A day after Congress passed the federal healthcare overhaul in March 2010, Virginia signed into law a measure to shield its residents from the law. The appeals court said that was a ''smokescreen'' to try to trump the federal government's authority but that effort had failed.

``If we were to adopt Virginia's standing theory, each state could become a roving constitutional watchdog of sorts; no issue, no matter how generalized or quintessentially political, would fall beyond a state's power to litigate in federal court,'' the appeals court ruled in a unanimous decision.

The judges said they could not rule on whether the mandate, due to take effect in 2014, was constitutional but noted its importance and signaled apparent frustration that Virginia's lack of standing prevented them from deciding the merits of the issue.

``The significance of the questions at issue here only heightens the importance of waiting for an appropriate case to reach the merits. This is not such a case,'' they wrote.

In a separate ruling, the appeals court ordered another lawsuit against the healthcare law, which targeted the penalty imposed for those who do not purchase insurance, be dismissed because the penalty had yet to be imposed.

In that ruling, two of the judges, appointed to the bench by Obama, said they would have found the law constitutional had they been able to rule on the merits of the case.
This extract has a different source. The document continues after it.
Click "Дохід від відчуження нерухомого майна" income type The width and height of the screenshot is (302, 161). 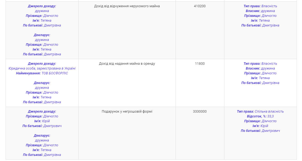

``I would hold that the challenged provisions of the Act are a proper exercise of Congress' authority under the Commerce Clause to regulate the interstate markets for health services and health insurance,'' wrote Judge Andre Davis.

FOCUS ON SUPREME COURT

While the rulings are important, they likely mean the attention will zero in on other rulings where the merits of the case were addressed. One in the 11th Circuit Court of Appeals rejected the individual mandate as unconstitutional while another, in the 6th Circuit, found it was legal.

``Since there are already conflicting views from appellate courts (the 11th and 6th) we believe the Supreme Court is likely to hear an appeal,'' Wells Fargo Securities senior analyst Peter Costa said in a note to clients.
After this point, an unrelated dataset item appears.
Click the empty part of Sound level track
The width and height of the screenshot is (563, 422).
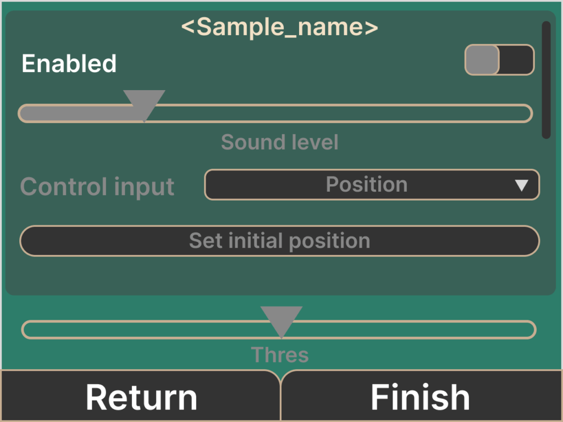pos(341,114)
Obama, a Democrat, pressed for the law to be passed to help stem the soaring costs of healthcare services and provide coverage to the more than 30 million uninsured Americans, but rival Republicans have pushed to undo it in the courts, in state legislatures and in the U.S. Congress.

White House adviser Stephanie Cutter called the ruling another victory for the healthcare reform act and predicted the administration would prevail in court in the end.

Healthcare is already a major theme in the run-up to the November 2012 elections for president and Congress.

In late June, the U.S. Court of Appeals for the Sixth Circuit in Cincinnati upheld the individual mandate by ruling that Congress had the power to require Americans to buy health insurance.

That contrasts with a ruling by the 11th Circuit in Atlanta in August against the individual mandate requirement in a challenge brought by 26 states that sued to block the law directly rather than pass their own statutes to do so.

In that case, the court overturned a decision that rejected the entire healthcare law.

The attorney general for Virginia, Ken Cuccinelli, said he would appeal, arguing the state was within its rights to pass a law to insulate its citizens from the federal law.

``Health, safety and welfare issues have long been recognized as being part of the powers reserved to the states by the Constitution,'' Cuccinelli said in a statement. (Additional reporting by James Vicini and Lisa Lambert in Washington, and by Jonathan Stempel and Lewis Krauskopf in New York; Editing by Tim Dobbyn and Howard Goller)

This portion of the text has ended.